Take the example of innovative and useful Project of E-Courts in India. E-Courts can greatly reduce the arrears of cases in India and would be great in bringing transparency and efficiency in Indian Judicial System. However, till the month of December 2010, we are still waiting for the establishment of first E-Court of India.

Similarly, the National Litigation Policy of India (NLPI) has not given enough attention to ICT related issues of Litigation and Dispute Resolution. For instance, brief mention of ODR and E-Courts could have made the Policy perfect. Nevertheless, the Policy is a good step in the right direction and may include E-Courts and ODR in the near Future.

At the International Level, United Nations Commission on International Trade Law
(UNCITRAL) is working in the direction of providing a “Harmonised Legal Framework” for ODR. There are very few “ODR Providers” in India and, unfortunately, none of them are part of the recently constituted “Working Group on ODR” of UNCITRAL. This would “Drastically Reduce” the changes of “Adequate and Forceful Representation” to be made to the Government of India for suggesting use of ODR in India.

Till “Regional ODR Systems” are established, there is no sense and little hope of success of ODR in India. International Harmonisation would not serve the purpose in such situation as there would be “Inconsistent and Parallel Mechanisms” that would be operating and defying all Harmonisation efforts of UNCITRAL. Also UNCITRAL cannot make “Generic Norms” for all situations as there may be “Conflict of Interests” in cases of “Consumer Disputes”. UNCITRAL has to do lots of work before ODR can be a Globally Accepted Dispute Resolution Method.

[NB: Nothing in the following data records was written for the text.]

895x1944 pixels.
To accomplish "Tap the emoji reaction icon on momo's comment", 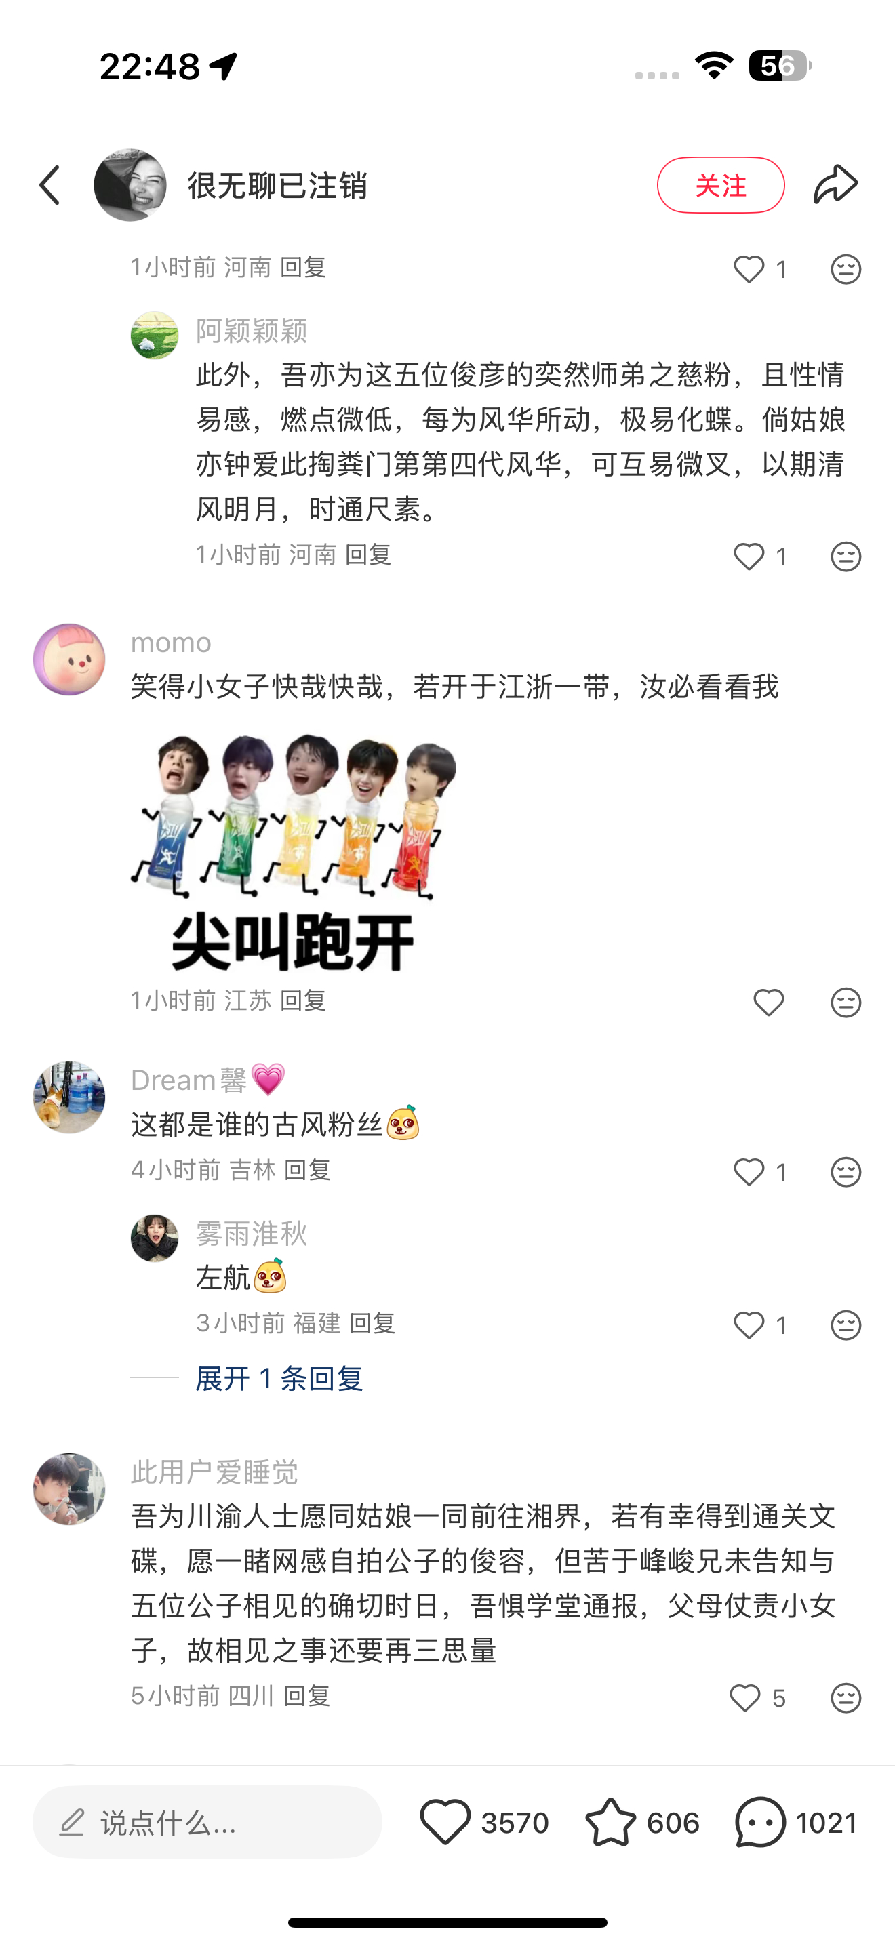I will click(x=846, y=1003).
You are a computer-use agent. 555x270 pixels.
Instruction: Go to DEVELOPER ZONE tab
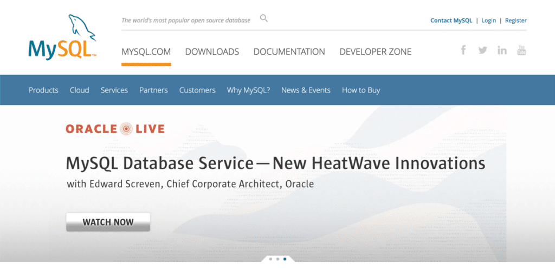click(375, 52)
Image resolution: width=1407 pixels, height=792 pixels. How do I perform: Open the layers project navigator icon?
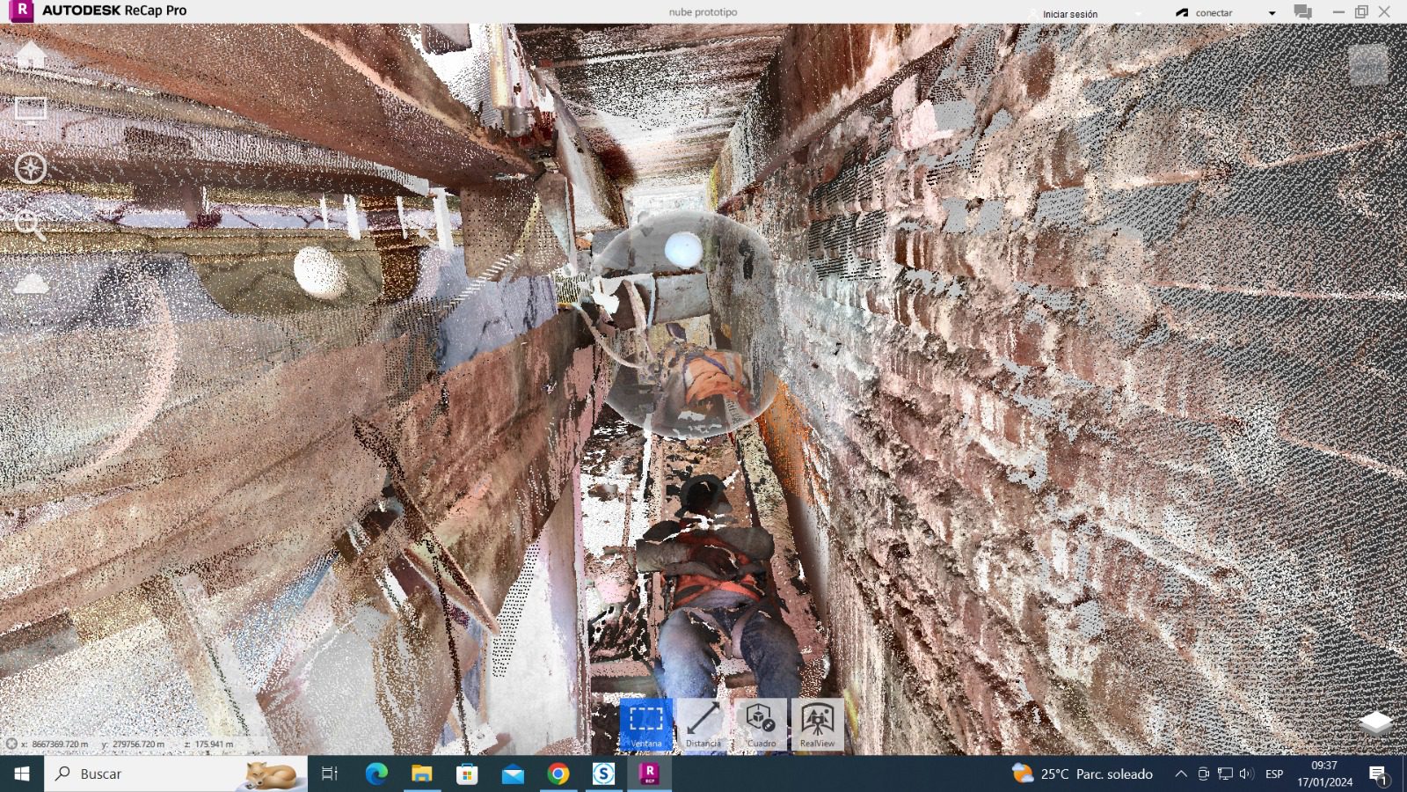point(1375,722)
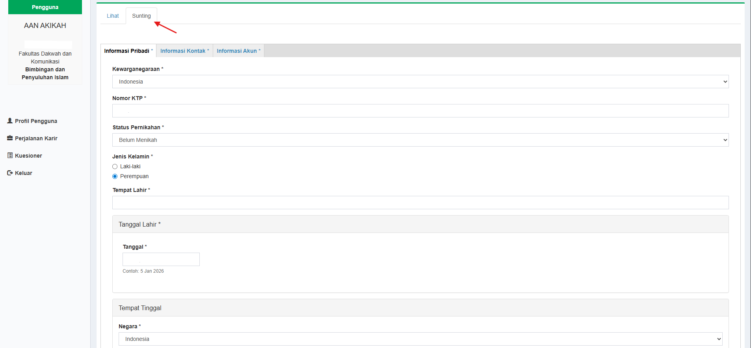The height and width of the screenshot is (348, 751).
Task: Select Perempuan gender radio button
Action: 115,177
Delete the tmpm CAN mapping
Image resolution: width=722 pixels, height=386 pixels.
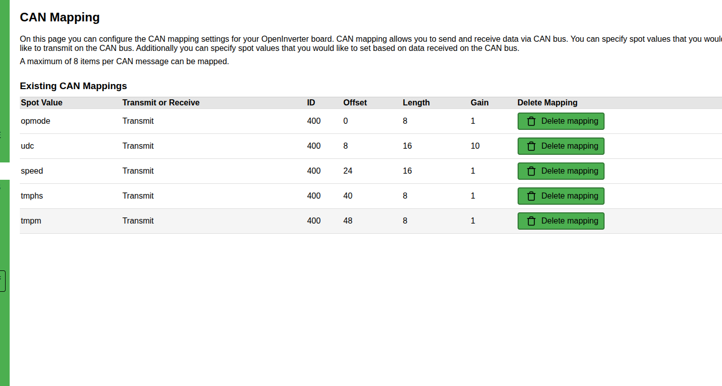(560, 221)
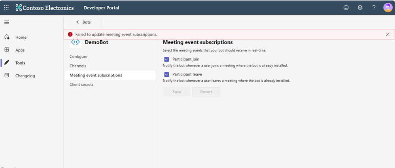Click the DemoBot bot icon

[75, 43]
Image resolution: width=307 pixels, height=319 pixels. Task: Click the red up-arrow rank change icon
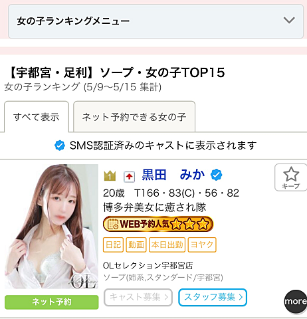click(130, 177)
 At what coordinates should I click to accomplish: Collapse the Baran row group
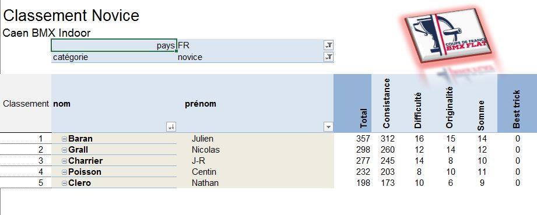point(64,139)
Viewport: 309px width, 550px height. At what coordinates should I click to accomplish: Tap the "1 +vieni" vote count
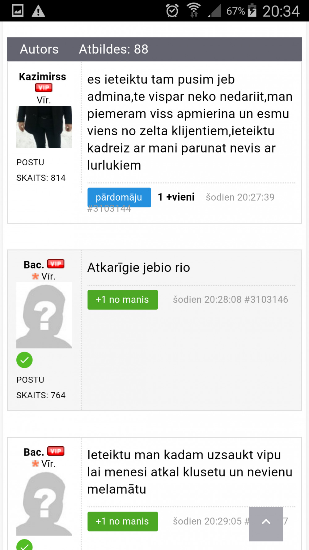pyautogui.click(x=176, y=197)
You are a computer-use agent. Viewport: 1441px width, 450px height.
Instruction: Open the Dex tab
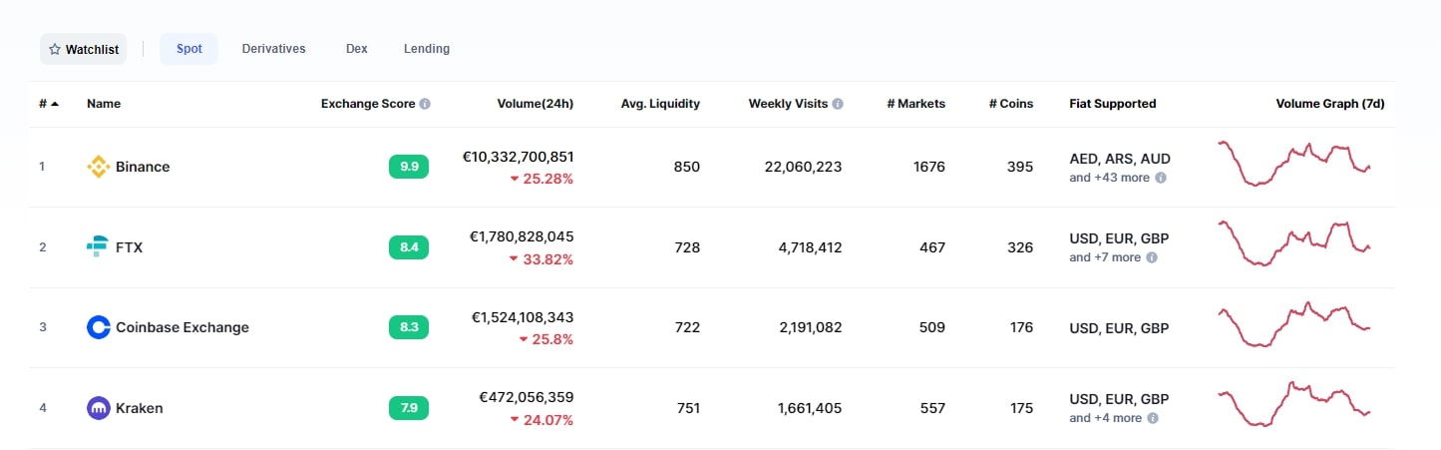point(356,49)
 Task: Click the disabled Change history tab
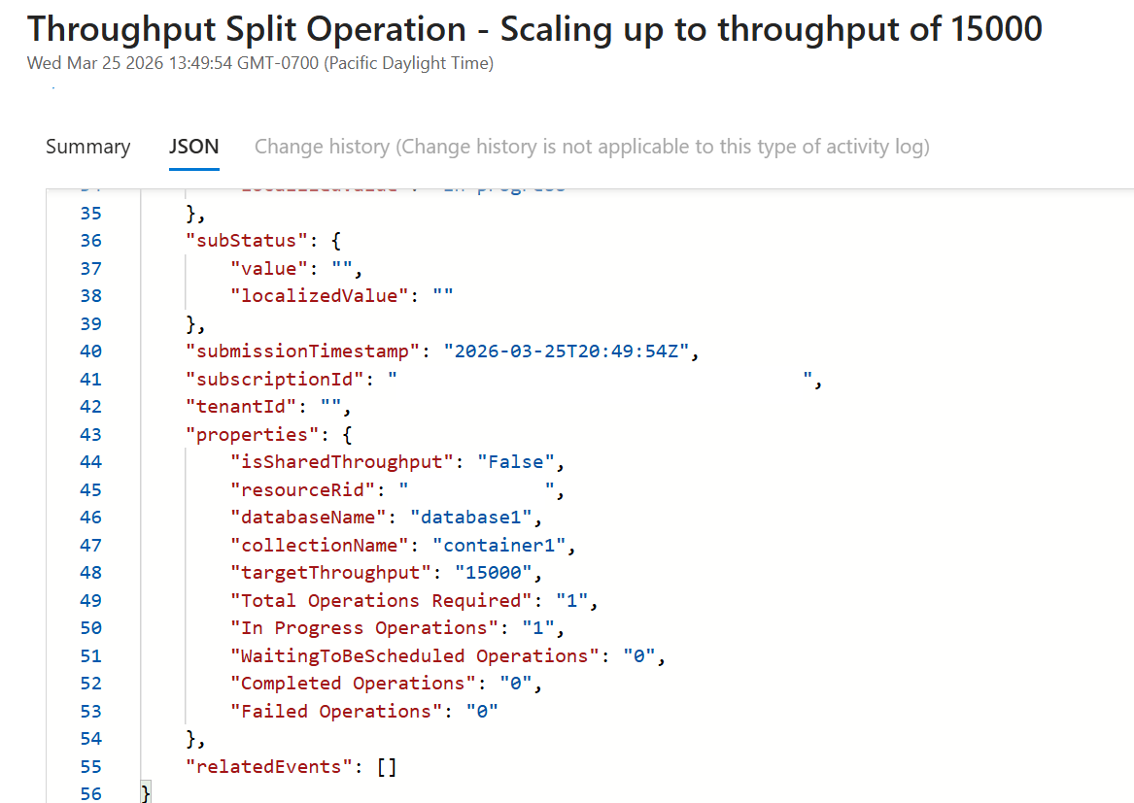(592, 147)
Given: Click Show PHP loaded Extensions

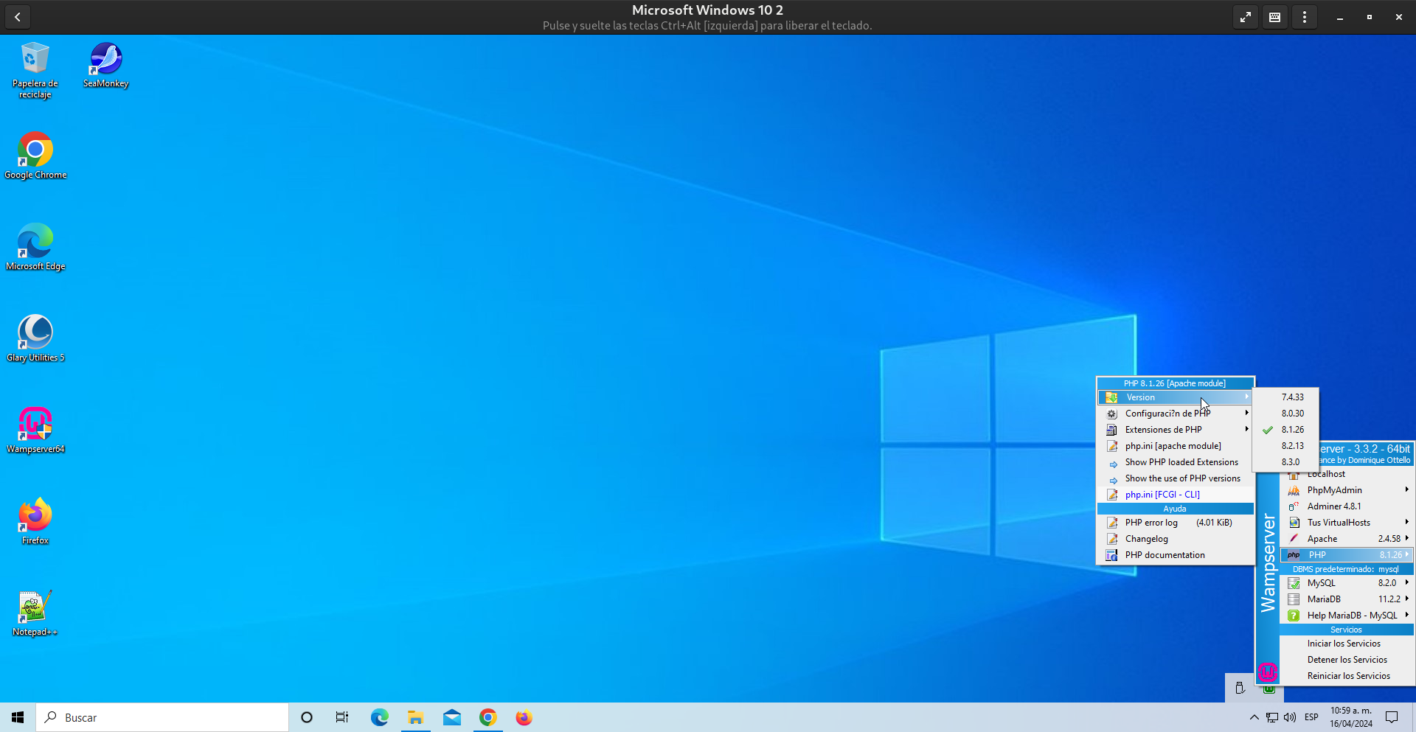Looking at the screenshot, I should pos(1181,462).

Tuesday, November 23, 2010

International Harmonisation Of ODR Is Required

Online Dispute Resolution (ODR) is one of the most effective methods of dispute resolution. However, it has not received the attention that it deserves. Consequently, ODR is still in its infancy stage and is struggling hard to make a place for itself in the Global Dispute Resolution scenario.

Cross-Border E-Commerce and Online Dispute Resolution are now increasingly interrelated and E-Commerce can find a very good Dispute Resolution Mechanism in the form of ODR. However, there must be an “International Harmonisation” of the Legal Standards regarding ODR before it can be globally accepted.

Recently, International ODR Community has taken significant steps in this direction. In order to streamline Alternative Dispute resolution (ADR), Rules and Regulations have been amended and modified. For instance,
UNCITRAL Arbitration Rules 2010 have been formulated by UNCITRAL, Singapore International Arbitration CentreRules (SIAC Rules 2010) have been enacted by SIAC, IBA has issued IBA Rules 2010 on taking of evidence in international arbitration, etc.

While these are remarkable advancements and steps yet they are “Regional” in nature. They do not assist in the “International Harmonisation of ODR”. If other countries do not “Recognise” these Norms, ODR may not be “Globally Successful”.

For instance, ODR in India is almost absent with only few ODR Service Providers in India. Since ODR is not a part of the Arbitration Law of India (Arbitration And Conciliation Act, 1996), there is little hope of using the same in near future. Further, while the Arbitration Act 1996 is itself in the process of reformulation yet there seems to be no hint of using ODR for the amended law. Even the National Litigation Policy of India (NLPI) failed to include crucial fields like ODR and E-Courts.

The United Nations Commission on International Trade Law (UNCITRAL) is working in the direction of providing a “Harmonised Legal Framework” for ODR. At its Forty-Third Session (New York, 21 June to 9 July 2010), the Commission considered a note by the Secretariat on the issue of ODR and entrusted the responsibilities of exploring the use of ODR to a “Working Group III”.

A Working Group on ODR was constituted by UNCITRAL that would assist in the formulation of International Legal Standards for Online Dispute Resolution. However, none of the ODR Services Providers of India are part of the Working Group. In such a scenario there is little hope that “Adequate and Forceful Representation” would be made to the Government of India for suggesting use of ODR in India.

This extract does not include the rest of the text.